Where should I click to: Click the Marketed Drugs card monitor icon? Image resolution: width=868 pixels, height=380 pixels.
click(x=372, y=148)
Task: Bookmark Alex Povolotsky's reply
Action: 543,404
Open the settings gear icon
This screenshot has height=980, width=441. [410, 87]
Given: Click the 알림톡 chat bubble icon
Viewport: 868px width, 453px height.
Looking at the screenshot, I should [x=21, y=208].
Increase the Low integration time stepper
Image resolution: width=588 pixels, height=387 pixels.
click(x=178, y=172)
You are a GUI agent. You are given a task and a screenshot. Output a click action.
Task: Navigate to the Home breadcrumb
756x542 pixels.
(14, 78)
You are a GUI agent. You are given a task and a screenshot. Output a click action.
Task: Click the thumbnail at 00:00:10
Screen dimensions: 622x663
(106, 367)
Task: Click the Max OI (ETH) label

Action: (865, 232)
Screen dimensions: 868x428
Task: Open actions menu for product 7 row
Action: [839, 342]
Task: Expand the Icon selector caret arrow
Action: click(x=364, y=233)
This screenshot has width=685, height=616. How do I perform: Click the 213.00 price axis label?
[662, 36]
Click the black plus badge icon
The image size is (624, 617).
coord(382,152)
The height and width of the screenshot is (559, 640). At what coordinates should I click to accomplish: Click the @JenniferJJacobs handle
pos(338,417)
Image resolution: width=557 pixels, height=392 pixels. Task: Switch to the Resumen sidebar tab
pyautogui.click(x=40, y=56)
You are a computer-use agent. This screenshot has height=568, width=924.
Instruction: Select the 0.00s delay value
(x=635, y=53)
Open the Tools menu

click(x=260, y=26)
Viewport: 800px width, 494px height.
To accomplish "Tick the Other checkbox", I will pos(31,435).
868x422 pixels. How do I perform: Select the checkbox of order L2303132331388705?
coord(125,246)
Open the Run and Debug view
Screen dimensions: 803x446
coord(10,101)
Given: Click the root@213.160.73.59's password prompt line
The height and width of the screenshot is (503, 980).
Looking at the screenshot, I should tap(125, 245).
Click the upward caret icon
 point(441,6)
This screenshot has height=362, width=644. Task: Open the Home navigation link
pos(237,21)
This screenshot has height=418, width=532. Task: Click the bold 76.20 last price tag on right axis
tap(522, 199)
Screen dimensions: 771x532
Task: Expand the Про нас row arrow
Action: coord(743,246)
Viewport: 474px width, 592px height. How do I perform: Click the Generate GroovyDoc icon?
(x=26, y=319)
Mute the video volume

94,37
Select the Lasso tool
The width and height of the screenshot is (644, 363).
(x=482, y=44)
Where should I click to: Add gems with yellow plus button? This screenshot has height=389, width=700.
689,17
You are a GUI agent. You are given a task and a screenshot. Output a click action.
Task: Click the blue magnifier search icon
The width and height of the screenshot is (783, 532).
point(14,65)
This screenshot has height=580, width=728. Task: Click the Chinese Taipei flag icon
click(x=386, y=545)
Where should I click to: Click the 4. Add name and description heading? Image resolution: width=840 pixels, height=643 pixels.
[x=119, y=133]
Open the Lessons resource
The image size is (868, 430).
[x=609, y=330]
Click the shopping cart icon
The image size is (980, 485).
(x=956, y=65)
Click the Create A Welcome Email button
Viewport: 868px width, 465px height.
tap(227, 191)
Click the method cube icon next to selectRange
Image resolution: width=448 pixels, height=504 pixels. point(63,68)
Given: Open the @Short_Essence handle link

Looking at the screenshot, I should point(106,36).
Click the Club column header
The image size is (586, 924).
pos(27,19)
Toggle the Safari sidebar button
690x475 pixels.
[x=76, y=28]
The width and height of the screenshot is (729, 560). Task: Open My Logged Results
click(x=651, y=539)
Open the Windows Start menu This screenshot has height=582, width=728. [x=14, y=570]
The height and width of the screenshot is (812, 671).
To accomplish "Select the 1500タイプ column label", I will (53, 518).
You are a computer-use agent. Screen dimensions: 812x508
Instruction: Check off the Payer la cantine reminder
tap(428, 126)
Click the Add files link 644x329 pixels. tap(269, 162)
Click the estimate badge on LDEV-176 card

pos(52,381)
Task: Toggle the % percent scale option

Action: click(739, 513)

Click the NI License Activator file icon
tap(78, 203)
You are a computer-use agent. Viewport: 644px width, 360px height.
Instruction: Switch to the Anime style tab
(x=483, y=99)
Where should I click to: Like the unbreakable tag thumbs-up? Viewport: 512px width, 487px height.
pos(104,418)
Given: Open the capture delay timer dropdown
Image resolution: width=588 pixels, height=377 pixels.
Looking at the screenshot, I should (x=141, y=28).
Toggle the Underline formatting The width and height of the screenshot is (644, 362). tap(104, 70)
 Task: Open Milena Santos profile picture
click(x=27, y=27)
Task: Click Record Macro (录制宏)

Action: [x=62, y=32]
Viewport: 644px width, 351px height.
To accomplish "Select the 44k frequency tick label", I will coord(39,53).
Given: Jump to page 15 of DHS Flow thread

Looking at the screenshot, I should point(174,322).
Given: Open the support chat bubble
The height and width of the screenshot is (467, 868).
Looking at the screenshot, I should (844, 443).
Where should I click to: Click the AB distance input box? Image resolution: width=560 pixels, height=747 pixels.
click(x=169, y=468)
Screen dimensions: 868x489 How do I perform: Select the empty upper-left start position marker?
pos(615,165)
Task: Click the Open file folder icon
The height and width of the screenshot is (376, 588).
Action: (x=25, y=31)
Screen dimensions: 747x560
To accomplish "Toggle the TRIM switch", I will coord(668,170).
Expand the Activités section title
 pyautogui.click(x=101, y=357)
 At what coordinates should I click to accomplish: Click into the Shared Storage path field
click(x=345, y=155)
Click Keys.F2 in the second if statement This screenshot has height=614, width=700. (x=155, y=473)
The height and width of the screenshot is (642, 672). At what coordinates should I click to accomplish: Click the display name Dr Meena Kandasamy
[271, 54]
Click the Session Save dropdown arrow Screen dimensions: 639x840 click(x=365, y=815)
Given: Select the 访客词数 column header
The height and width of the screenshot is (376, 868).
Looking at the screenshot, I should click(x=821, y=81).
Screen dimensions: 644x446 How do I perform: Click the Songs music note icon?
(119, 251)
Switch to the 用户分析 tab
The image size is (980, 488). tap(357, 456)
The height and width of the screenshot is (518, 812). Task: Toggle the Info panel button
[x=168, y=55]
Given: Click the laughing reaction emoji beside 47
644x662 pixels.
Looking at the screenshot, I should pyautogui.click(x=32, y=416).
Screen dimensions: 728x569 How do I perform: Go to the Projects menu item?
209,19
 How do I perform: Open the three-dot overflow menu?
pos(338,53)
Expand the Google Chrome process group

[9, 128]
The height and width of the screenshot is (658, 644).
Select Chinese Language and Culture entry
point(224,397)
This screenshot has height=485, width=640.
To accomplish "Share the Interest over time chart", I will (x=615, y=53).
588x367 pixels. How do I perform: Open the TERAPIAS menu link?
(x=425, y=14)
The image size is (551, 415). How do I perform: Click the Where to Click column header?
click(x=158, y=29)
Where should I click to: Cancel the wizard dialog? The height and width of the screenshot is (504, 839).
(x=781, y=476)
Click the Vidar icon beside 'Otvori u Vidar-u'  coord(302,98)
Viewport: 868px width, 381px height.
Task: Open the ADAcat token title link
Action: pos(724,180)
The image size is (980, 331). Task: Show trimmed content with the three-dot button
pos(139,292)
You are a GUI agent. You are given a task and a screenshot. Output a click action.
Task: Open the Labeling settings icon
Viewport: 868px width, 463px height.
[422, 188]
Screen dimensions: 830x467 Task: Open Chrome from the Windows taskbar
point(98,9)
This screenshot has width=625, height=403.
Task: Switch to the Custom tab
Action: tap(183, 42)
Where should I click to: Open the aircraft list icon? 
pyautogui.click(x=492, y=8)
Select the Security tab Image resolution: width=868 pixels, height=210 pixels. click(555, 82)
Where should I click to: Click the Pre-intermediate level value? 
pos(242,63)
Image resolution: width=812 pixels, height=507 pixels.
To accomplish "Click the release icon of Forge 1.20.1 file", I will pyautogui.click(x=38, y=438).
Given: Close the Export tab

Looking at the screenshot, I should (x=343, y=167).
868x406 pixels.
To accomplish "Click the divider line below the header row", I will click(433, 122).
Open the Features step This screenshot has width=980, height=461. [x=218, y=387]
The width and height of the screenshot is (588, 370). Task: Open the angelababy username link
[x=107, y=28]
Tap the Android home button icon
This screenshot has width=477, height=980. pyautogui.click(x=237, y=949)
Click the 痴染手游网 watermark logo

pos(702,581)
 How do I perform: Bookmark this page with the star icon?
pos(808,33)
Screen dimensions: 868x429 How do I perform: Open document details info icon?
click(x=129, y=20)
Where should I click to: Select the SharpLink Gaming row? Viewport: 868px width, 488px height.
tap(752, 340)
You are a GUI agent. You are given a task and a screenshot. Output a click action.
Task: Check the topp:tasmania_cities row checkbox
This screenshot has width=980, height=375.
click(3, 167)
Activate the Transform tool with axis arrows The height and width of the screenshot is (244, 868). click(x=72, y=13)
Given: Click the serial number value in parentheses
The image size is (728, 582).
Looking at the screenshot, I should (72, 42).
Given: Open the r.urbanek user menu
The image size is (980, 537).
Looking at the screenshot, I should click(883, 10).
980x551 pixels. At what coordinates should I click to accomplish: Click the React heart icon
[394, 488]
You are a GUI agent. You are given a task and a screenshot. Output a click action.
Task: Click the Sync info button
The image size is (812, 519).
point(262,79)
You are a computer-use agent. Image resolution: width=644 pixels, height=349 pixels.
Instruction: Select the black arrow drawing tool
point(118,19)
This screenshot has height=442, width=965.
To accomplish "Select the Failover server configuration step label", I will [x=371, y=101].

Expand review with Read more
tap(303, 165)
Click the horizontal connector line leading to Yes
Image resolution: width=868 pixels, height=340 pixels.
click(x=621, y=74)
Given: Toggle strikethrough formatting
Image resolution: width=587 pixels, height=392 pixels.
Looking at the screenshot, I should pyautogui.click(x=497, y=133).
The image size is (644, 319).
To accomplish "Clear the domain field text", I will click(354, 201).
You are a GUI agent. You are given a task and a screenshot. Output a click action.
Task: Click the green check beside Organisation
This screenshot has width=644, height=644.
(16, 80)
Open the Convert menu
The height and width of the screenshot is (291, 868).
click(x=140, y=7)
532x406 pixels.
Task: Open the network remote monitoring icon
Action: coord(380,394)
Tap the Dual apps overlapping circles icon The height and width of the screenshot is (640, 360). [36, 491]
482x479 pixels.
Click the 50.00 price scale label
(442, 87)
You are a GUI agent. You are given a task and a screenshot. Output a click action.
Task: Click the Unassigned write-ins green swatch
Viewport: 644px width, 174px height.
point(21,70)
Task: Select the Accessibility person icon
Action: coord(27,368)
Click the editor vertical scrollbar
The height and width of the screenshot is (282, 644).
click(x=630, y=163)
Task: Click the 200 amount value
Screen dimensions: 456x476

• PROBLEM REQUIREMENTS: Out of the listing above, reproduce exactly the lines from the one with "The height and width of the screenshot is (376, 588)." up to and including the one with "Given: Select the 访客词数 column header".

• RESULT OF THIS TASK:
The height and width of the screenshot is (376, 588).
Action: (x=25, y=31)
Screen dimensions: 747x560
To accomplish "Toggle the TRIM switch", I will coord(668,170).
Expand the Activités section title
 pyautogui.click(x=101, y=357)
 At what coordinates should I click to accomplish: Click into the Shared Storage path field
click(x=345, y=155)
Click Keys.F2 in the second if statement This screenshot has height=614, width=700. (x=155, y=473)
The height and width of the screenshot is (642, 672). At what coordinates should I click to accomplish: Click the display name Dr Meena Kandasamy
[271, 54]
Click the Session Save dropdown arrow Screen dimensions: 639x840 click(x=365, y=815)
Given: Select the 访客词数 column header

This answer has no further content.